Stored records
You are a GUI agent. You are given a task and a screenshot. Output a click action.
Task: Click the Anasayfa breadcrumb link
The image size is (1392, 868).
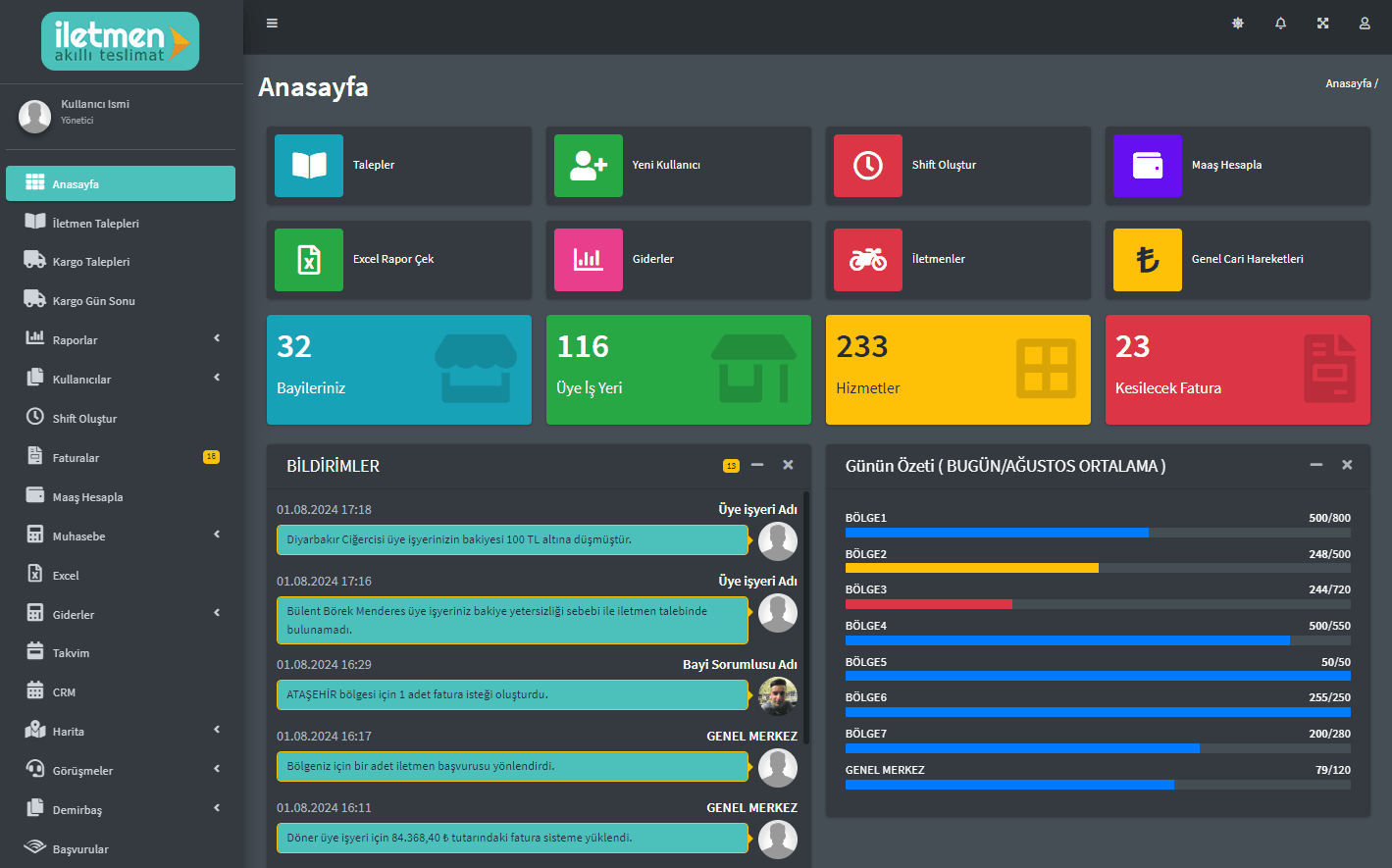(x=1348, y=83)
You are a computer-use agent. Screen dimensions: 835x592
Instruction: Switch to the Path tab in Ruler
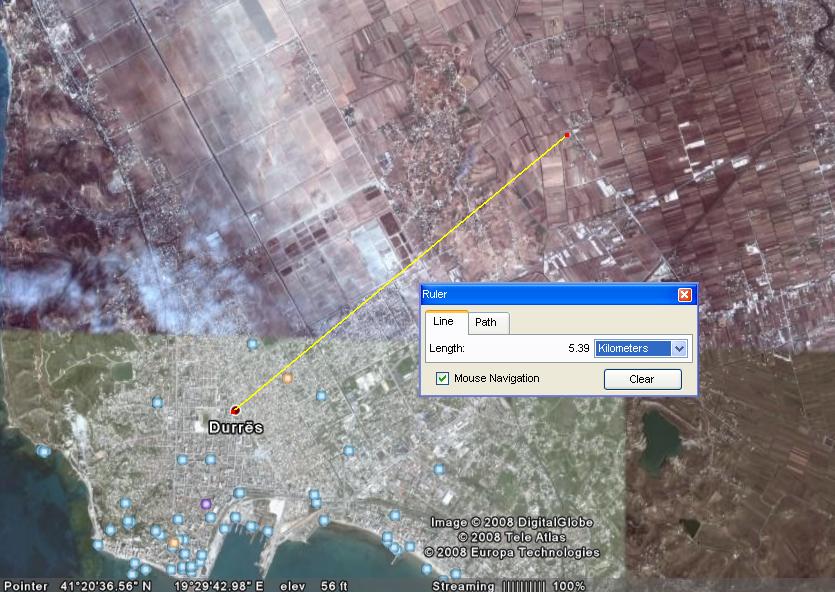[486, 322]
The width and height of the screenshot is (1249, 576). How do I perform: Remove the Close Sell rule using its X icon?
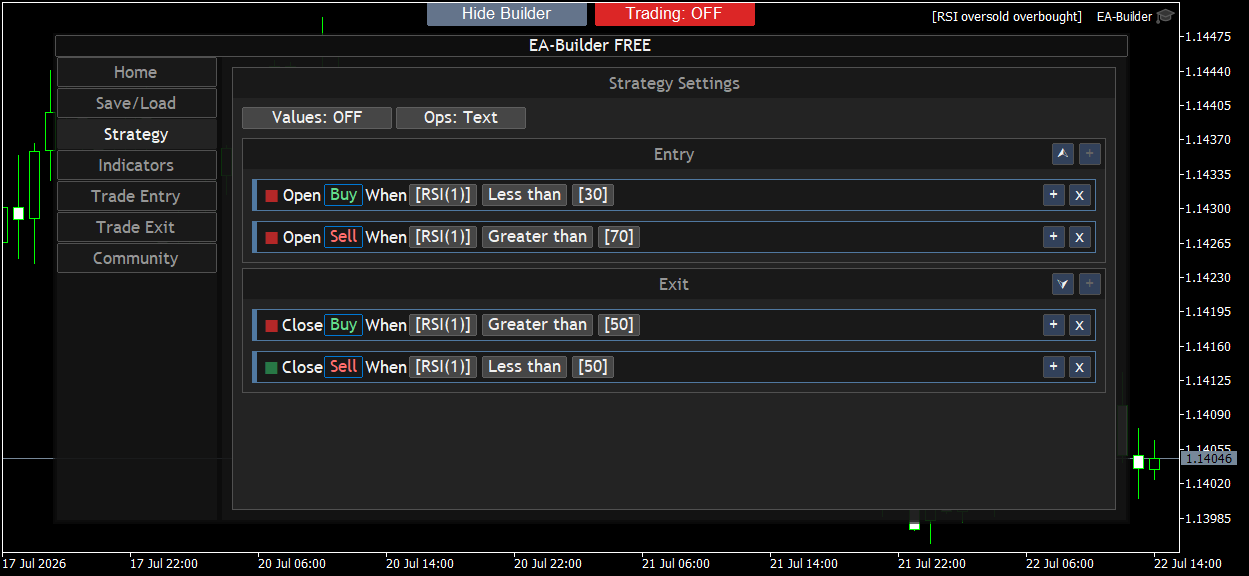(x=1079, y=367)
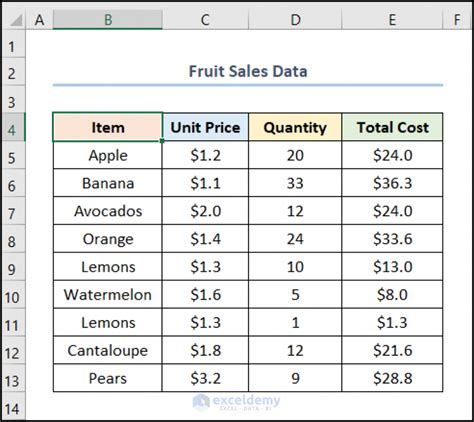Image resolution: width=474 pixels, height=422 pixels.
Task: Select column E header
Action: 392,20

→ Problem description
Search the data above for the string "agent". Report every line where it is found.

→ Output for this exercise
You are a GUI agent. You are given a task and a screenshot. Output a click action.
You are a computer-use agent. Screen dimensions: 835x592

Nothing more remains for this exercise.